Whereas in Altruria there is no such thing as workers' exploitation, the American banker explains to Homos how business is done in the United States:

The first lesson of business, and the last, is to use other men's gifts and powers. If he looks about him at all, he sees that no man gets rich simply by his own labor, no matter how mighty a genius he is, and that, if you want to get rich, you must make other men work for you, and pay you for the privilege of doing so.(Ch. VIII)

The banker then adds that, as an entrepreneur, working "for the profit of all" (as suggested by Homos) rather than working for one's own profit would be "contrary to the American spirit. It is alien to our love of individuality". Anyone who wants to be successful in this world will try to do so by getting rich. As a reaction to this, Homos just points out that in Altruria, excellence is achieved by excellently serving others.

When talking about American workers, the worker

"is dependent upon the employer for his chance to earn a living, and he is never sure of this. He may be thrown out of work by his employer's disfavor or disaster, and his willingness to work goes for nothing; there is no public provision of work for him; there is nothing to keep him from want, nor the prospect of anything" (p. 66)

==Problems with American society in the 1890s==
The purpose of a Utopia is potentially to fix the problems that are current in society.
It is clear that Howells was well aware of the issues with Americas society at the time of this story. The Altruria Utopia is what he felt was an ideal society. American society at this time seemed too concerned with money. Howells describes the people of the society as being selfish and materialistic.

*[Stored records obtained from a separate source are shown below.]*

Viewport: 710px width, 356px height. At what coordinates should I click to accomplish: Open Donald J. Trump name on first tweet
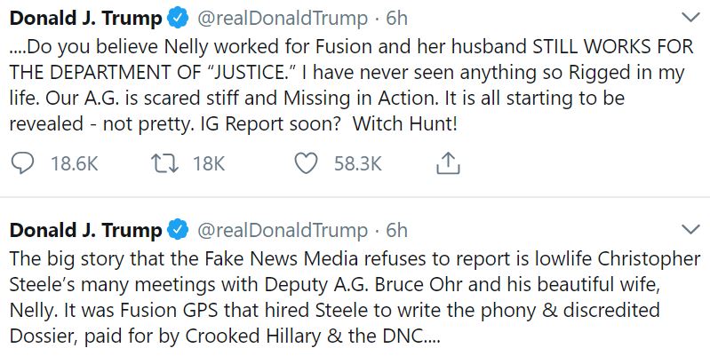coord(85,18)
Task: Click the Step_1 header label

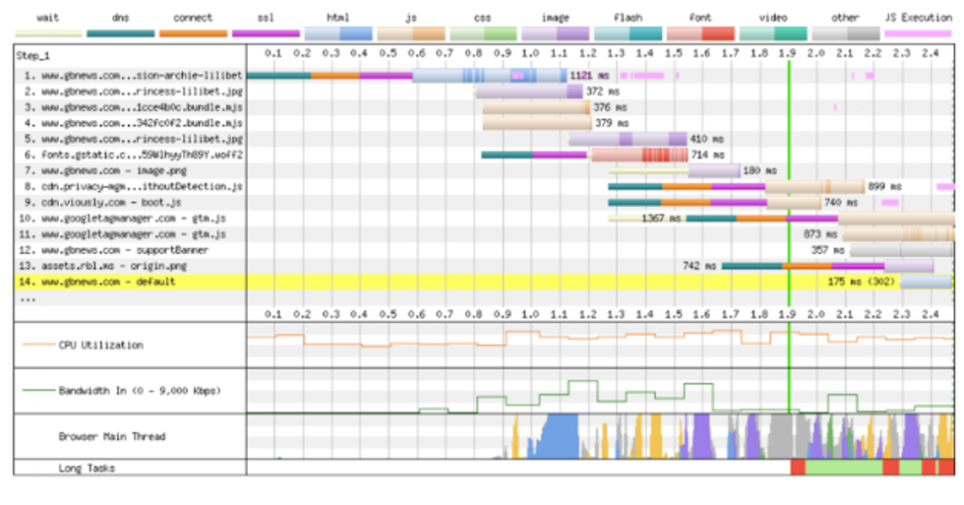Action: 35,56
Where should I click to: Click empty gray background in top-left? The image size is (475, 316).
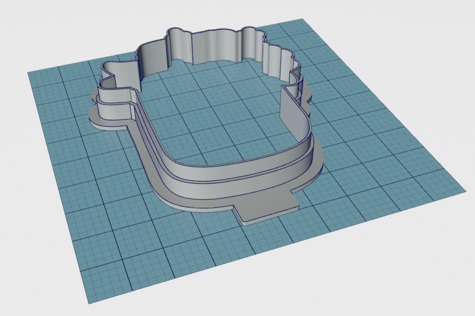tap(37, 28)
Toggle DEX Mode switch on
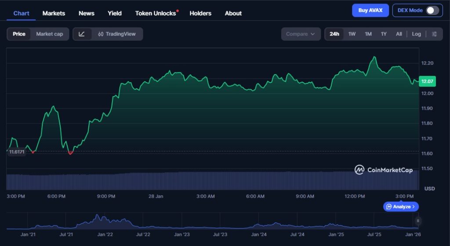 [432, 10]
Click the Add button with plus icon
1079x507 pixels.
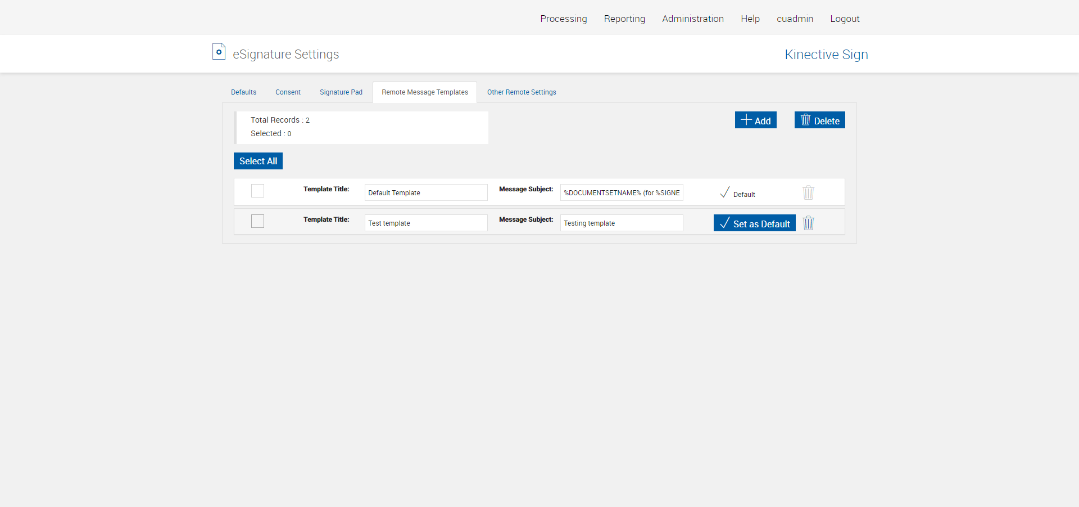point(755,120)
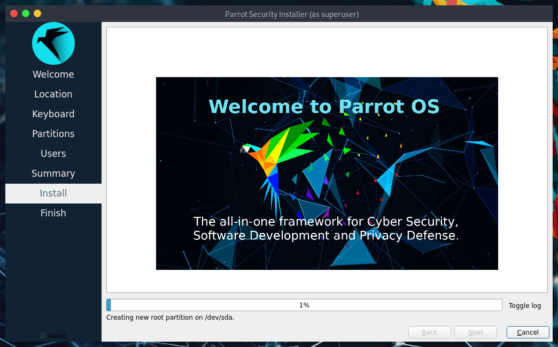Select the Finish step
Screen dimensions: 558x347
[53, 213]
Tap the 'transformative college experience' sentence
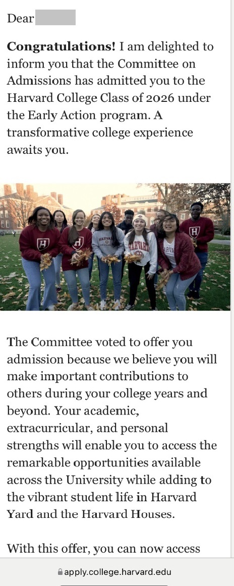This screenshot has height=586, width=234. click(100, 133)
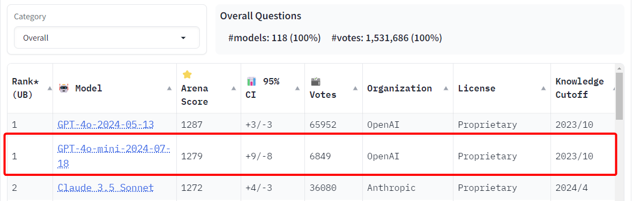Image resolution: width=633 pixels, height=201 pixels.
Task: Open the Category dropdown showing Overall
Action: [x=107, y=38]
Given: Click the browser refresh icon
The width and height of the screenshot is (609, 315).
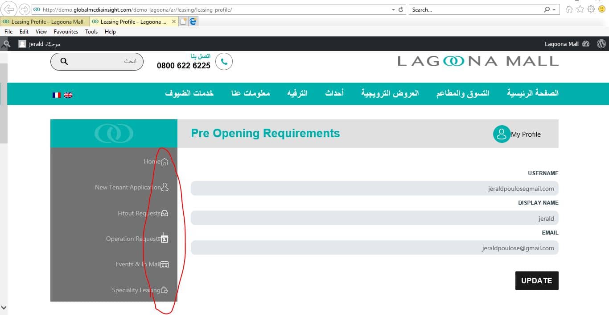Looking at the screenshot, I should pyautogui.click(x=400, y=9).
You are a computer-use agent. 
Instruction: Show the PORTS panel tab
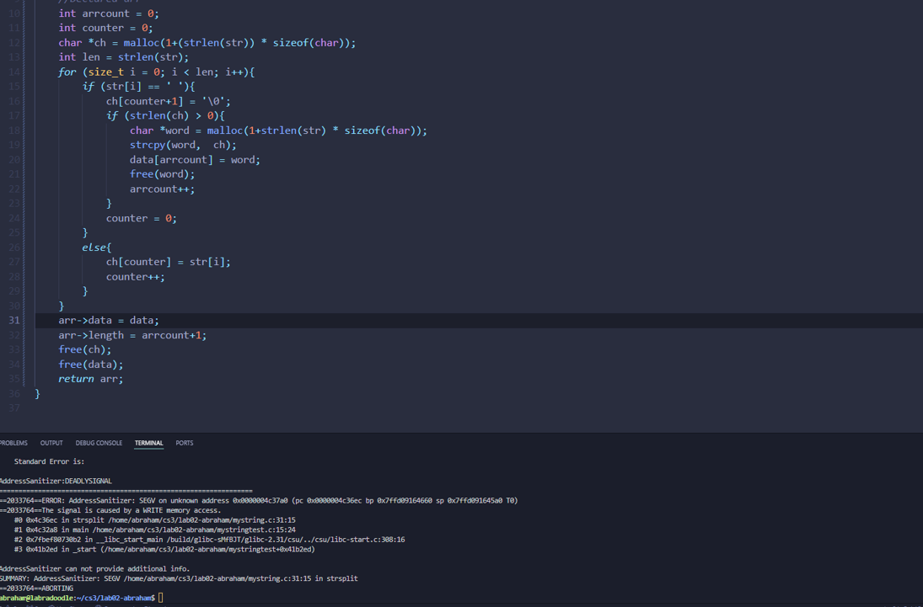point(185,443)
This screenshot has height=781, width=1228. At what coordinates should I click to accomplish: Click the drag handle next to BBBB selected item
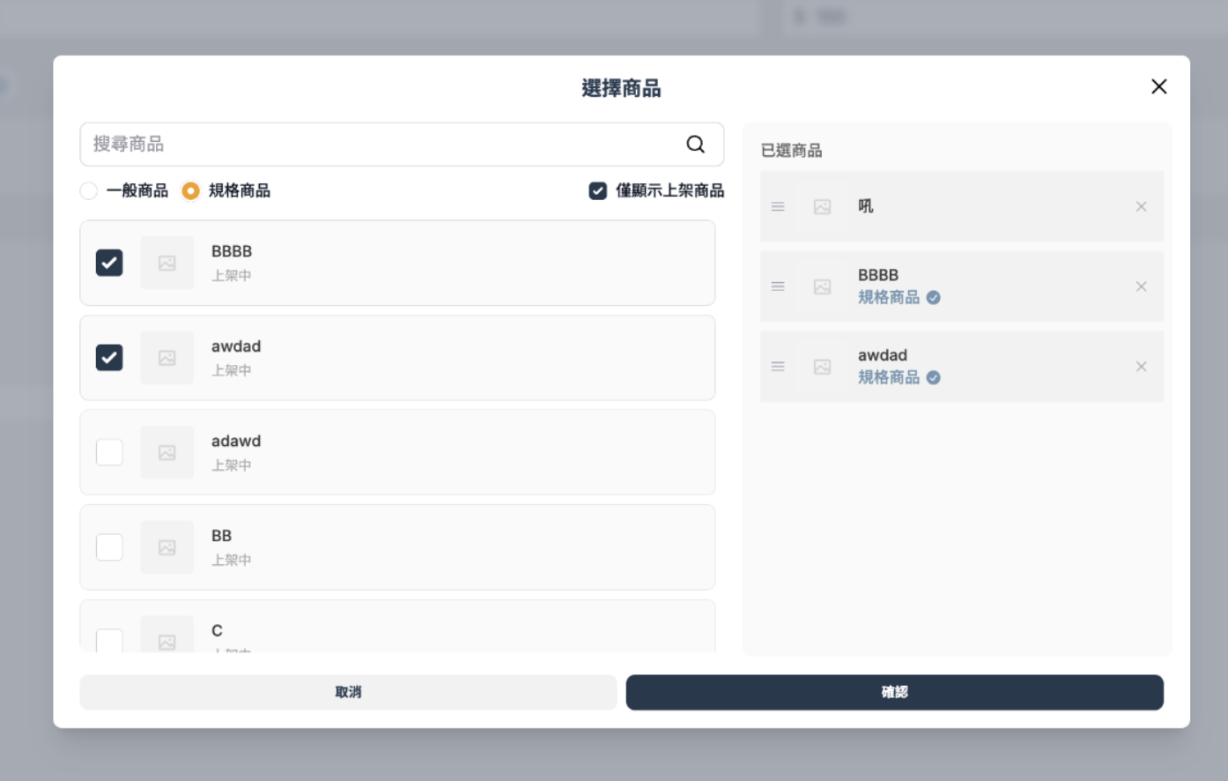coord(778,286)
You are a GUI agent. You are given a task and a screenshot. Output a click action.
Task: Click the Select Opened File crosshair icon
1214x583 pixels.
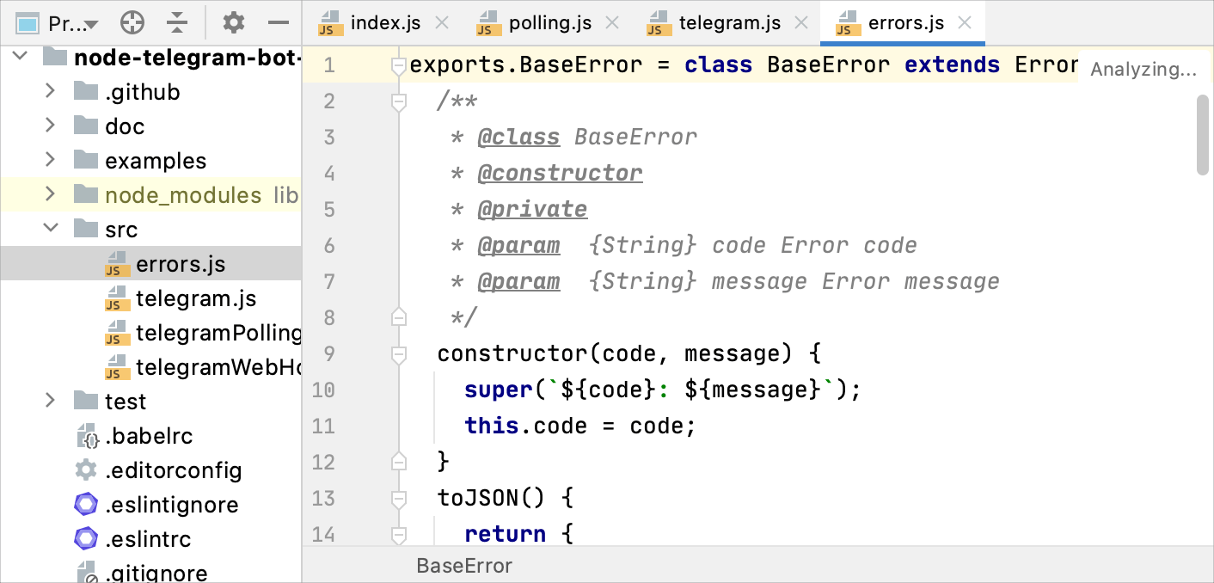(x=131, y=23)
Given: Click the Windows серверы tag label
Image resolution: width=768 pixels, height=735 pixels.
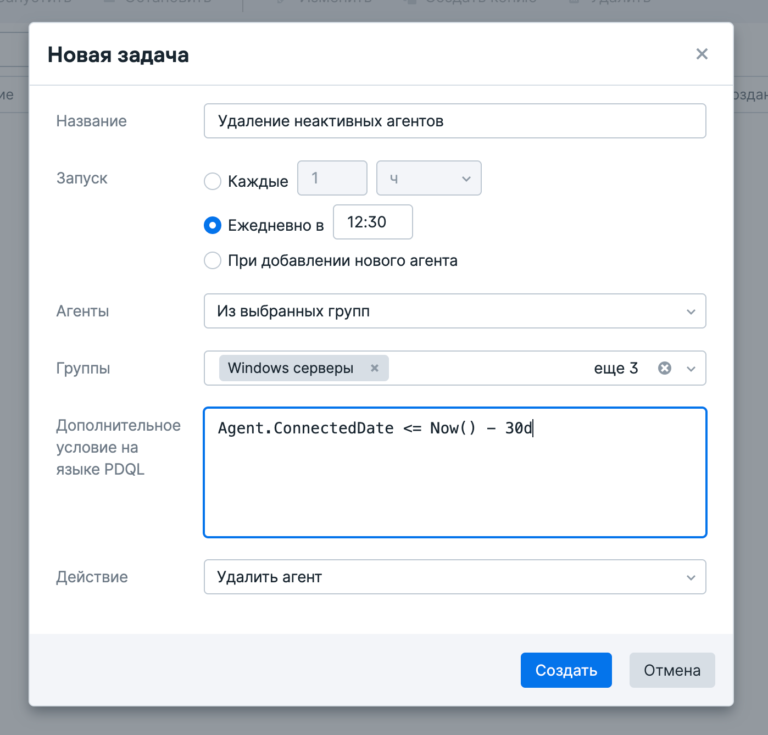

At this time in America money and power was causing constant struggle for those of the working class. In Altruria, money is not a problem because there is not any. Every man is equal. Every man works. It seems to be a good way of life, however, it does not seem very realistic. As Mrs. Makely says, "There must be rich and there must be poor. There always have been, and there always will be" [149–150]. Howells method to fix that thought is the Altrurian system where everyone is guaranteed a share of the national product only if he works at least three hours a day in an acceptable occupation.

==Opportunity in Altruria==
In an attempt to rid the struggle for money, Howells makes Altruria a place with none. The only way to get what is needed is to work for it. Therefore, there is an opportunity for everyone. In the United States, opportunity usually comes from money. Opportunity usually comes from associations and people that are involved with money. In Altruria, anyone can have an opportunity if they want it.

==Discussion==

Cover of the 1996 edition

David W. Levy has indicated that in A Traveler from Altruria Howells, while pursuing his industrious, profitable career as a man of letters, criticized the business principles that had helped ensure his own success. However, Levy also suggests that Howells, rather than solely romanticizing the poor at the expense of the middle and upper classes, created characters that represent "two sides of Howells' own personality", with the narrator embodying Howells' personal ambition and the altruist his aspiration toward a greater common good.

==Consequences==

Inspired by the Utopian ideas expressed in A Traveler from Altruria, in 1894 Unitarian minister Edward Biron Payne and thirty of his followers founded Altruria, a short-lived Utopian community in Sonoma County, California.

Howells would eventually create an Altrurian trilogy, following the first book with Letters of an Altrurian Traveller (1904) and Through the Eye of the Needle (1907).

==Release details==

- A Traveler from Altruria, ed. with an Introduction by David W. Levy (1996) (ISBN 978-0-312-11799-3).